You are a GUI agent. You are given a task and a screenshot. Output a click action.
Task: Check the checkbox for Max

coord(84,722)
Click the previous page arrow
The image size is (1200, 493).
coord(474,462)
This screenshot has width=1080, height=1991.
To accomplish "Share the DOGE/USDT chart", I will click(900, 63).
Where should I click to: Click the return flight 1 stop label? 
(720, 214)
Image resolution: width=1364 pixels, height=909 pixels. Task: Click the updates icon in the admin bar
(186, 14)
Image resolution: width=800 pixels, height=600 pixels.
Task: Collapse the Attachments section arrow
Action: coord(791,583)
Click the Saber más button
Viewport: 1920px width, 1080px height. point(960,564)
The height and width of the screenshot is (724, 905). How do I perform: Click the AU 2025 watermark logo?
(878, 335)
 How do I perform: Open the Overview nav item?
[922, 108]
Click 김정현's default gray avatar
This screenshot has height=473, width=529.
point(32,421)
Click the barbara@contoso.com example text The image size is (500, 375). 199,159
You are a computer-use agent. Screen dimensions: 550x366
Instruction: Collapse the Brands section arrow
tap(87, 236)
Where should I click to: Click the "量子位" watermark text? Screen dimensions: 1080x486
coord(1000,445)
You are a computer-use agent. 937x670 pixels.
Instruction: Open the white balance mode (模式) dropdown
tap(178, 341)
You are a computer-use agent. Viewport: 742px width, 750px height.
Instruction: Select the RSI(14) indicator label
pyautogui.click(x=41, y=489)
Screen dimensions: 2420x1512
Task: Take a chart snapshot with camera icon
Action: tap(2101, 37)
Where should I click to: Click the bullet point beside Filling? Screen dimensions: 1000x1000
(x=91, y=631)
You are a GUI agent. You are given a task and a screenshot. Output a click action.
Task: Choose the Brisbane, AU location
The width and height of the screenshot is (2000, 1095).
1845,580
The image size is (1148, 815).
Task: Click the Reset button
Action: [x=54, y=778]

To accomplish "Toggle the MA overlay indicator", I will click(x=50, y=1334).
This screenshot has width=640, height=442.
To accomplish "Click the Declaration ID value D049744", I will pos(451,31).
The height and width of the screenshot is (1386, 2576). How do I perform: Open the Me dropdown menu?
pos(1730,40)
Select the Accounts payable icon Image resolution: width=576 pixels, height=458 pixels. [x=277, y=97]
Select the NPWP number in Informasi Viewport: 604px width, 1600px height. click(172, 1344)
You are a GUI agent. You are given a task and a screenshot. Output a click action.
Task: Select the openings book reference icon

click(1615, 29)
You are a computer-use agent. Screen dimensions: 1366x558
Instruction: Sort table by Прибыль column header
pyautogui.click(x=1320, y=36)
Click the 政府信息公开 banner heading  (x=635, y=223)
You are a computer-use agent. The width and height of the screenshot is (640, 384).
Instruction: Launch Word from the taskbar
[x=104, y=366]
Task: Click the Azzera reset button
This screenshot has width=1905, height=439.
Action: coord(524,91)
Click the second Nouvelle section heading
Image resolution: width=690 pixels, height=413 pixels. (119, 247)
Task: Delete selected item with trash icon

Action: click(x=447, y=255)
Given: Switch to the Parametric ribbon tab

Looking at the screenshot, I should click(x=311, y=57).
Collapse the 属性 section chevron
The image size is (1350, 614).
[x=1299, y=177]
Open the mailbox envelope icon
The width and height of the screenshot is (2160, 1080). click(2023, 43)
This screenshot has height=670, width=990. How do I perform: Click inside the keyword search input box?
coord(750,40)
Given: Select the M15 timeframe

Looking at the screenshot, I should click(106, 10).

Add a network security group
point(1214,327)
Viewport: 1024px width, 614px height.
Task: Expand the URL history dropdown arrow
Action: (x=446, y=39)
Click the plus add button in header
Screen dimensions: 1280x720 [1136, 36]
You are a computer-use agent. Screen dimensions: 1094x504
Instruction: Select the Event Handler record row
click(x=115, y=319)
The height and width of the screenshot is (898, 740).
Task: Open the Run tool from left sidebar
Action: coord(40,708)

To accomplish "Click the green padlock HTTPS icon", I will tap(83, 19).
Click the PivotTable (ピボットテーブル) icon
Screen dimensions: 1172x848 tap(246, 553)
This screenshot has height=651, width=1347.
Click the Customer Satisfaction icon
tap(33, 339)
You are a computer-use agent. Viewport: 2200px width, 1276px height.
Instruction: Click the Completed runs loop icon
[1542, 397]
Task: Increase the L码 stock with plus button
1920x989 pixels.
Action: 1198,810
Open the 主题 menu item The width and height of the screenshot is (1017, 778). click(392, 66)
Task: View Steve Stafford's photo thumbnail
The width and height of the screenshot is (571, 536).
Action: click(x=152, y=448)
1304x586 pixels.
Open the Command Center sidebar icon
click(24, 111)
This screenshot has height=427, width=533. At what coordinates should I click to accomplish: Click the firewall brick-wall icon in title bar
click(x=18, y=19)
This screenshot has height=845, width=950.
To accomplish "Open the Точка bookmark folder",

- - -

→ EXERCISE GOAL
For every line of the records that has the word "will" in it, make a copy.

→ RESPONSE TO THIS EXERCISE
To accomplish "Share the DOGE/USDT chart", I will click(900, 63).
To accomplish "Toggle the MA overlay indicator", I will click(x=50, y=1334).
To accomplish "Click the Declaration ID value D049744", I will pos(451,31).
To accomplish "Click the green padlock HTTPS icon", I will tap(83, 19).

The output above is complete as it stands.